Date: Thursday, 29 March 2001

Time: 2:00pm - 3:00pm

Venue: Room 2404, HKUST

Abstract:
Cluster analysis, which groups data for finding overall distribution, patterns and interesting correlations among data sets, has numerous applications in pattern recognition, spatial data analysis, image processing, market research, etc.. While much emphasis has been placed on improving the efficiency and effectiveness of clustering, few work has been done on incorporating user's domain constraints into clustering.

In this talk, we will look at the problem of clustering under physical constraints. Our problem instance consists of a two dimensional region with a set of points to be clustered and a set of polygons which represent physical obstacles like lakes, rivers and highways. Closeness between two points are measured by their obstructed distance i.e. distance of the shortest path between them such that all obstacles are avoided.
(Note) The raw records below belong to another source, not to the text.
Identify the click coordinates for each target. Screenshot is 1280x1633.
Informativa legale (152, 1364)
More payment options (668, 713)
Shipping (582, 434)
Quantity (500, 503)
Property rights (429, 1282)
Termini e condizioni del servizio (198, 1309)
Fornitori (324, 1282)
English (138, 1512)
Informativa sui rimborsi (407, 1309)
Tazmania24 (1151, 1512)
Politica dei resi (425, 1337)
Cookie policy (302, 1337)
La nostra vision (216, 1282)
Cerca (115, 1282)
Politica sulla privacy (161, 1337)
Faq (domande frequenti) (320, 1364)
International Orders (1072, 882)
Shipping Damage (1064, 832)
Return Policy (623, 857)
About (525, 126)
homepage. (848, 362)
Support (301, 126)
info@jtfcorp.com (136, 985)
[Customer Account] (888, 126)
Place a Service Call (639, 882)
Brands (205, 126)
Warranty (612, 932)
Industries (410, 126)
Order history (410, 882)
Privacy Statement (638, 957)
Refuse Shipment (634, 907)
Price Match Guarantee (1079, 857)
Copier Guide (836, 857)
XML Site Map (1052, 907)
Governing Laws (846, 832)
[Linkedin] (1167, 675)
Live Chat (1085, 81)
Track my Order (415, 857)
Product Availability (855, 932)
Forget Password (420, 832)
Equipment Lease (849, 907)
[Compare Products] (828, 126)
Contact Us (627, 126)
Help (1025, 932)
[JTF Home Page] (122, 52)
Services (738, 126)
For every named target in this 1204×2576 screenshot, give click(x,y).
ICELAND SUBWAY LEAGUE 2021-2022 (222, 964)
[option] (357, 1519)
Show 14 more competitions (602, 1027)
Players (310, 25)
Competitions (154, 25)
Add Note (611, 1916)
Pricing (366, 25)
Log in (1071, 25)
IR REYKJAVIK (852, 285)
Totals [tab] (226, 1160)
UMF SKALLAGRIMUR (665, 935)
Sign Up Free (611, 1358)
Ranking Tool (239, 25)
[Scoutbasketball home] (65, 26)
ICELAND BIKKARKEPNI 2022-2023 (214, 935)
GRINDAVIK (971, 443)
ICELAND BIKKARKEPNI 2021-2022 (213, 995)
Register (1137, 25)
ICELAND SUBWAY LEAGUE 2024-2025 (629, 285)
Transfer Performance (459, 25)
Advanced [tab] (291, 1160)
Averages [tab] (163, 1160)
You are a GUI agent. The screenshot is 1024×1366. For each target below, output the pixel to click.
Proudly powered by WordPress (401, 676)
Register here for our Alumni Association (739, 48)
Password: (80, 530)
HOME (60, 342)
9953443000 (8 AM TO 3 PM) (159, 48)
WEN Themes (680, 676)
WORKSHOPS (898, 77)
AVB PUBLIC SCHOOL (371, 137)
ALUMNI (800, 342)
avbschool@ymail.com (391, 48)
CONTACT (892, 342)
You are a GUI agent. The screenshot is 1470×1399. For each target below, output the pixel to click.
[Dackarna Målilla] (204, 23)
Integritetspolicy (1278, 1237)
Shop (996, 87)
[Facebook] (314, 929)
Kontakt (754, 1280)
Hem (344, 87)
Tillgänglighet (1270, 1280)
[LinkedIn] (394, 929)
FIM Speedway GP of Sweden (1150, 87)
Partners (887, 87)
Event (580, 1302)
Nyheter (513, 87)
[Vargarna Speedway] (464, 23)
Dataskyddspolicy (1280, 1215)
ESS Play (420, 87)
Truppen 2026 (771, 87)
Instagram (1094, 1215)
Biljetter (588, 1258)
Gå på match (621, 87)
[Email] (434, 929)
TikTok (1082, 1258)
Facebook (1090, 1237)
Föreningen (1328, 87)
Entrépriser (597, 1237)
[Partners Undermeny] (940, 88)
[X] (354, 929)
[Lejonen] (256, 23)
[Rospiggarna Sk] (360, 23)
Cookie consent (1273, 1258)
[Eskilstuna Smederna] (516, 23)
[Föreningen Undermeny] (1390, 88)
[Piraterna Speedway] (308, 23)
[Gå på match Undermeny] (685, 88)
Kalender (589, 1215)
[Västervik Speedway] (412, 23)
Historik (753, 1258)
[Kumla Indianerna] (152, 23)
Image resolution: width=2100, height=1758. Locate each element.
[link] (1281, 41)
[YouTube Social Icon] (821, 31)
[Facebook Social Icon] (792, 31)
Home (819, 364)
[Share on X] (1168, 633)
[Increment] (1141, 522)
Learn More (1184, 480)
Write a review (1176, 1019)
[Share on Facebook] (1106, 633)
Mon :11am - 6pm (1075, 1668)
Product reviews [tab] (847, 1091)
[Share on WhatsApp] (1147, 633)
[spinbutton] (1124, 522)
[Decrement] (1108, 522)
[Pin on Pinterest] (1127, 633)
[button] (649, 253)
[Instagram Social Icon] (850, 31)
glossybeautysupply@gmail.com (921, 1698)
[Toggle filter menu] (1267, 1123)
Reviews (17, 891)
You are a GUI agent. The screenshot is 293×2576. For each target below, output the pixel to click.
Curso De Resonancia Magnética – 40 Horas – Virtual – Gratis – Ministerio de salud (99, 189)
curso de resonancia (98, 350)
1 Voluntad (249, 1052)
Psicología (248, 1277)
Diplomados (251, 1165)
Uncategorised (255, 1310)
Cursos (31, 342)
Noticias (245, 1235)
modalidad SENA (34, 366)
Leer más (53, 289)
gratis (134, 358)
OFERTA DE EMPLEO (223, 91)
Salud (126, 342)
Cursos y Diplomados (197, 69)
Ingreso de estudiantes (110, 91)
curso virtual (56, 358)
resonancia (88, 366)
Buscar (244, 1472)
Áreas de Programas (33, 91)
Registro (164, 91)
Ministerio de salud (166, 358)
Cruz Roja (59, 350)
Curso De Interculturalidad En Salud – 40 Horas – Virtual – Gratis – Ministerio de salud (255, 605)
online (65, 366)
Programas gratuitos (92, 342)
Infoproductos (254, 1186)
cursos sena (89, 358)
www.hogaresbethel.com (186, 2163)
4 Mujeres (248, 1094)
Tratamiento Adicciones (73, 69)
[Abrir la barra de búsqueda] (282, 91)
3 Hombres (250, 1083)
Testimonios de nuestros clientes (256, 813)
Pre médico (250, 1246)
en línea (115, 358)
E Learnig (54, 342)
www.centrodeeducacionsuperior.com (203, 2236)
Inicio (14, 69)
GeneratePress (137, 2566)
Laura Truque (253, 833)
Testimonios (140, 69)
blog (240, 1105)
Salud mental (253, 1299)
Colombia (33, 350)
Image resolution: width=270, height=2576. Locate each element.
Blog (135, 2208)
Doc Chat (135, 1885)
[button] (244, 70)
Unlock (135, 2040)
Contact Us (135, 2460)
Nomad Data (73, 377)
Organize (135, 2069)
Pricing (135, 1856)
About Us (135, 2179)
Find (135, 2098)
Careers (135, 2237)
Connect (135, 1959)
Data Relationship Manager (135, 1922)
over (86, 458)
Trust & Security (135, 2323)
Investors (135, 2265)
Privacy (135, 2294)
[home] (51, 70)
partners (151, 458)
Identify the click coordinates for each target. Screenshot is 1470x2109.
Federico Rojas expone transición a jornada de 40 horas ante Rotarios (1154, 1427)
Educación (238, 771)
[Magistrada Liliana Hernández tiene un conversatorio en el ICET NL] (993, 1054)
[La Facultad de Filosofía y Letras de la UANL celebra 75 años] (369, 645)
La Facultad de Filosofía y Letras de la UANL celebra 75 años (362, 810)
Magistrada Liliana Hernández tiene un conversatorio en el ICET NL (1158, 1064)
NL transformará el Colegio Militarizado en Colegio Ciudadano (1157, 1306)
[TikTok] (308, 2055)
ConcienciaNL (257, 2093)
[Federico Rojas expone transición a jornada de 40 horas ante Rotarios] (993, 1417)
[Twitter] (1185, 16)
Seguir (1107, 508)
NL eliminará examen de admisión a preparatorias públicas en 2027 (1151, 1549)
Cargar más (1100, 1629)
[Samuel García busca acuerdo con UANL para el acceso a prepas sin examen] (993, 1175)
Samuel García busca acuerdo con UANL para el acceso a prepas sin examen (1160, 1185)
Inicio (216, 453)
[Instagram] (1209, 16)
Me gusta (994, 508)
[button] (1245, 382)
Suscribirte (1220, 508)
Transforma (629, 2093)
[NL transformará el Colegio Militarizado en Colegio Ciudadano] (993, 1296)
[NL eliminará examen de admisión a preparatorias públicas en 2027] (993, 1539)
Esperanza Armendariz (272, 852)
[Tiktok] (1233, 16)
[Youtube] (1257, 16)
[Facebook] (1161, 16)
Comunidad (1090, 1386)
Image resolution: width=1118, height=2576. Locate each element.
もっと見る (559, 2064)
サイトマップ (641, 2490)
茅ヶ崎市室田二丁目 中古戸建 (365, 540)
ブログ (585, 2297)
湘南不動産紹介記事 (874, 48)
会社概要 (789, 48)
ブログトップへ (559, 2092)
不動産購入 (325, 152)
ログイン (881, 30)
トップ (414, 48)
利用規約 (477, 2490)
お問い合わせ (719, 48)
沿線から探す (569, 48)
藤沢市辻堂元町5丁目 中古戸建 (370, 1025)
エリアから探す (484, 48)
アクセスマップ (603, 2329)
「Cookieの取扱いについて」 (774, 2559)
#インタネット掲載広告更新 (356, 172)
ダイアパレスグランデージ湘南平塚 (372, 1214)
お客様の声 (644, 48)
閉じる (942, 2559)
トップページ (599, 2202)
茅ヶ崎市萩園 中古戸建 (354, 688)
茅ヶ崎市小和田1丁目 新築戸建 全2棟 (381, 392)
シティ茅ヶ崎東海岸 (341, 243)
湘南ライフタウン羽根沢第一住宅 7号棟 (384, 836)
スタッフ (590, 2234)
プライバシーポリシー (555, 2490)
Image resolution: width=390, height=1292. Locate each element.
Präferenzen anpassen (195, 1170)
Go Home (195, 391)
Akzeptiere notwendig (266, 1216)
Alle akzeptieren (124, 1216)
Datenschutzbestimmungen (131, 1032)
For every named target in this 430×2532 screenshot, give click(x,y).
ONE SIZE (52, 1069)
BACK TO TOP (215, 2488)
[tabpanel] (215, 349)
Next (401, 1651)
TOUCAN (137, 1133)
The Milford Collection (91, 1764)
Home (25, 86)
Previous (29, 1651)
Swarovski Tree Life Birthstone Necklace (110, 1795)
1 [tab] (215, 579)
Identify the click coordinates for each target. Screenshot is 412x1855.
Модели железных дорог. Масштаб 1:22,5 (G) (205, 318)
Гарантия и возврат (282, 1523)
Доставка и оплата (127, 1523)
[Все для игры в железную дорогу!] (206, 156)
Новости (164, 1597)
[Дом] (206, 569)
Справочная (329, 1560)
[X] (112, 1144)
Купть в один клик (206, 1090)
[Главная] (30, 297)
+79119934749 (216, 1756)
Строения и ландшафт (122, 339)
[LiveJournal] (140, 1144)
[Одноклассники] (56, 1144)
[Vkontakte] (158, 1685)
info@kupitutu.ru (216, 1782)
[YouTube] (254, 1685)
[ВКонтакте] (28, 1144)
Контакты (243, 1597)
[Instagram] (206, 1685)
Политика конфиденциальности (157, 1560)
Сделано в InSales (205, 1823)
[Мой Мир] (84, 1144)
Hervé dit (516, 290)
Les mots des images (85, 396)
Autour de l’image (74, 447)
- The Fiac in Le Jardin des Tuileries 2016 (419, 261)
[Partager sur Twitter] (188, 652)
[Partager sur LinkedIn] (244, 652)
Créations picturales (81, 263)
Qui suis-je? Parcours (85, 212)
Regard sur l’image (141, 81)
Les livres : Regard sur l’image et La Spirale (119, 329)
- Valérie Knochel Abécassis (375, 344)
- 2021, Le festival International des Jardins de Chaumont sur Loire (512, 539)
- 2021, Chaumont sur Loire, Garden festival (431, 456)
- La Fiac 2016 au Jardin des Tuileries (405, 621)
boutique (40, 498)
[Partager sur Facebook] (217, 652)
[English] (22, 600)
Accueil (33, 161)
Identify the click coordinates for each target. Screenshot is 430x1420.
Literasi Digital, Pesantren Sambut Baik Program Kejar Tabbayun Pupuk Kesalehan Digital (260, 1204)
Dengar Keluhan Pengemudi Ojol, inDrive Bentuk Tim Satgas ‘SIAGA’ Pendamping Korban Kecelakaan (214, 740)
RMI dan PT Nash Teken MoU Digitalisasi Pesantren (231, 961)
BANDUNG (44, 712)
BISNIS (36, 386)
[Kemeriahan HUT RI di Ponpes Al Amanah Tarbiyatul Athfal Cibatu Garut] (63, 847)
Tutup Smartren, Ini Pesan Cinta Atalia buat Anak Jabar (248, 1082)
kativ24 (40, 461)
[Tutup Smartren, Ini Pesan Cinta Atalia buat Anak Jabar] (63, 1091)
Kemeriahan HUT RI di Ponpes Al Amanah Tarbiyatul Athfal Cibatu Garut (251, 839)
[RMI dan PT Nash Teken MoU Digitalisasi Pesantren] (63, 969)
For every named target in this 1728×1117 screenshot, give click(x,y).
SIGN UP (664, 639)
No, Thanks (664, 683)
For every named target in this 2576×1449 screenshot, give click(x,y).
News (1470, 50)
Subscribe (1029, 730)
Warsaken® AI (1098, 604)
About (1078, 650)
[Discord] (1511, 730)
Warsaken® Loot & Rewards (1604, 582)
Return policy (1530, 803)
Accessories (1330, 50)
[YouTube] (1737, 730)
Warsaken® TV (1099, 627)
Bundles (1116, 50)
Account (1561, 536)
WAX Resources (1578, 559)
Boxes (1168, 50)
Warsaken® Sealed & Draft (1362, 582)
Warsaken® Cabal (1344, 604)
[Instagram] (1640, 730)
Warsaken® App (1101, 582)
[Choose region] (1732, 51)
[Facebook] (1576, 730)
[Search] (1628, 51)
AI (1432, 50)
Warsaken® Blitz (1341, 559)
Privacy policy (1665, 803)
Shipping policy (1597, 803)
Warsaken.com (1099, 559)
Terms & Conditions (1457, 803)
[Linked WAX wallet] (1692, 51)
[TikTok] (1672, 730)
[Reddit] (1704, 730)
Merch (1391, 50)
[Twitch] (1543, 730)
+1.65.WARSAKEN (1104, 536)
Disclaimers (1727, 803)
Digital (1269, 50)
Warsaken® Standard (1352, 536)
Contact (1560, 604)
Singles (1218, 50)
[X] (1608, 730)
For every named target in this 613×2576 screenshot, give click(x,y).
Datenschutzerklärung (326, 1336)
As clustering is performed using the obstructed distance, we called this problem a COD (Clustering with Obstructed Distance) problem.

As a solution to this problem, we propose a scalable clustering algorithm, called COD-CLARANS. We will look at various forms of pre-processed information that could enhance the efficiency of COD-CLARANS. In the strictest sense, the COD problem can be treated as a change in distance function and thus could be handled by existing clustering algorithms by modifying the distance function. However, we show that by pushing the task of handling obstacles into COD-CLARANS instead of abstracting it at the distance function level, more optimization can be achieved in the form of a pruning function. We will look at various performance studies to show that COD-CLARANS is both efficient and effective.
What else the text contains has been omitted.